The weather has taken a turn, with clouds and wind building up a storm.
Our captain decides it is time to set the sail, which they do once on every tour. The sea is roiling which gives a bit of rock and roll, called Poseidon’s horses-ancient vernacular.
Mehnehten climbs the mast and must somehow make sense of the multiple ropes that govern the sails.
The foresail is first to flare.
Wait a minute. If all three men are tackling the sails, who is steering the boat?
Of course, his pal, Usla put him up to it. And, truth be told, the ship is anchored.
The mainsail fills. And we are officially a sailboat. It’s beautiful and complicated to watch the process.
Then its time to take the sails down and pack them away in those built-in green canvas sacks.
Mehnehten walks the boom, tucking every bit of canvas away. Mainsail first.
Foresail last. A fascinating show for we land lubbers.
We have American pizza before dinner as a treat. Usla warns us, “Please, don’t tell any other OAT traveler that you had pizza on the gulet or they will all expect pizza. A tour leader from another company ordered the cheese and special ingredients and then his cruise was aborted and the ingredients left behind.” I’m sure they won’t be reading my blog but Usla knew we had bumped into people from another OAT tour group and had visited and conferred with them.
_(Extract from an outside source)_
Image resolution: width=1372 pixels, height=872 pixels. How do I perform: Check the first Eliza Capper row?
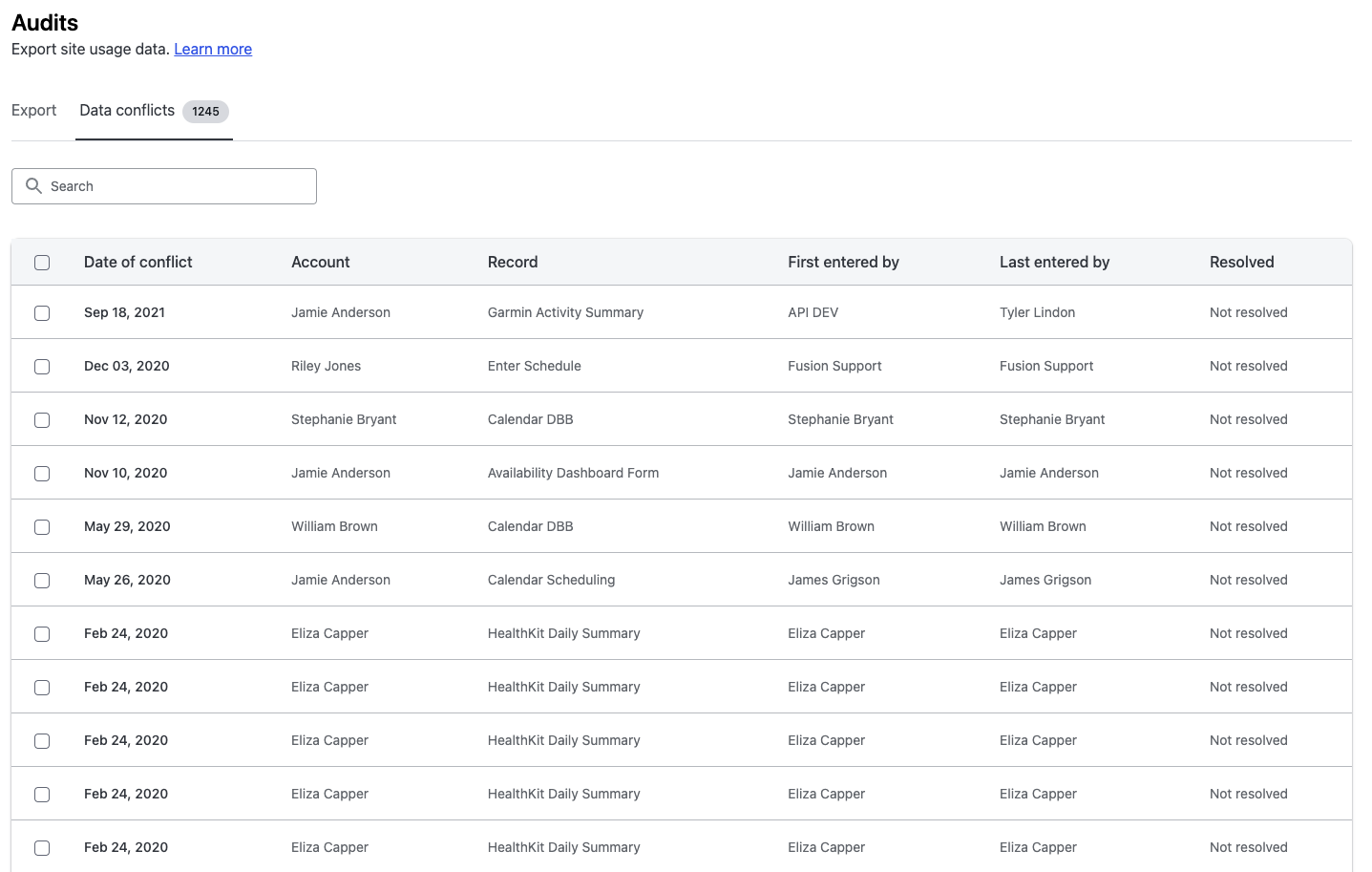[41, 633]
The wind was really blowing hard as we sailed on to Fethiyue where the ship takes on provisions for the next cruise and we disembark.
Fethiyue is a big port town that is at the moment very political with problems between the Kurdish and the Turkish moslems, who have a small difference in religion and language. Kurds number 20 million and hold much of the oil in Turkey and unrest here is increasing as the problem goes unresolved. The Kurds want a country of their own. For that reason, OAT does not bring tourist to visit the city. We get to view it from afar.
Our last night on the gulet, through the porthole window, the lights of Fethiyue burn brightly farewell.